Yavapai County to implement county-wide fire ban beginning May 5
Yavapai County Board of Supervisors Chair Mary Mallory on May 2 signed the Interim Fire Prohibition Order, which bans using fireworks and implements Stage 1 fire restrictions across all four fire zones in Yavapai County starting at 8 a.m. May 5, a county news release reported.
Fire Ordinance Zones include the Northern, Central, Eastern and Southern zones of Yavapai County, which include the following cities and towns: Prescott, Prescott Valley, Dewey-Humboldt, Mayer, Cordes Junction, Black Canyon City, Congress, North Wickenburg, Peoples Valley, Yarnell, Wilhoit, Cottonwood, Sedona and Camp Verde, as well as those municipalities’ unincorporated areas.
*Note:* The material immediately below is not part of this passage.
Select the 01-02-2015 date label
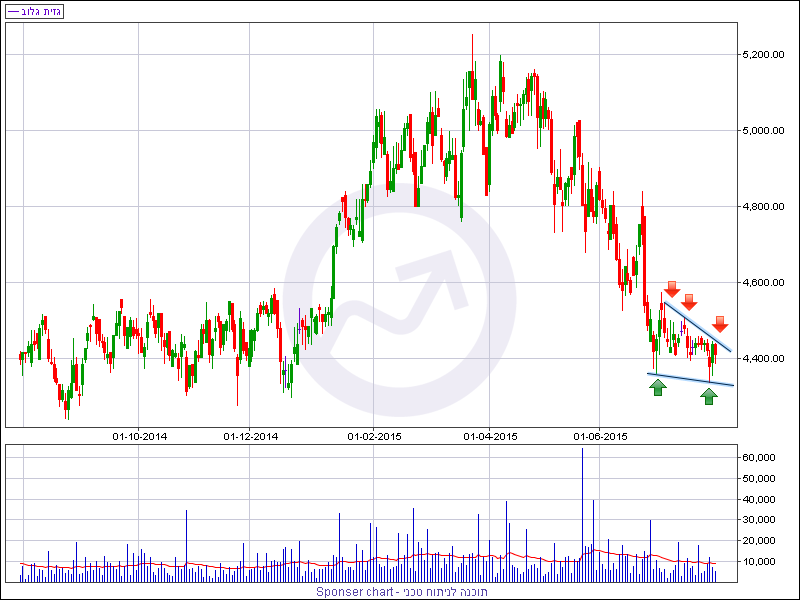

The fire ban will stay in effect “until the risk has diminished and there is agency consensus that restrictions may be lifted,” the county’s release stated.
Prohibited activities, per the release, will include:
• Selling or using fireworks;
• Building, maintaining, attending or using a fire or campfire, except at a developed recreation site or improved site;
• Smoking, except in an enclosed vehicle or building, a developed recreation site or while stopped in an outdoor area at least 3 feet in diameter that is barren or cleared of all flammable materials; and
• Operating or using any equipment with an internal or external combustion engine without a spark-arresting device properly installed, maintained and in effective working order, per County Ordinance 2020-2.
“I would like to ask all residents to be alert to the fire danger present in our county,” Mallory stated in the release. “[P]lease respect the prohibitions and take precautions to avoid accidentally igniting a fire. One spark is all it takes to cause a devastating wildfire.”
Added Yavapai County Emergency Manager Ashley Ahlquist, “Instituting a fire ban is not something we take lightly. [B]ut with such an early start to fire season and multiple active fires in the region, this is the time of year where the benefits of a fire ban far outweigh the hardships.
“I have made this recommendation to the Board because of the need to protect lives, our homes and the natural resources we all enjoy. As a resident of Yavapai County, I appreciate everyone doing their part.”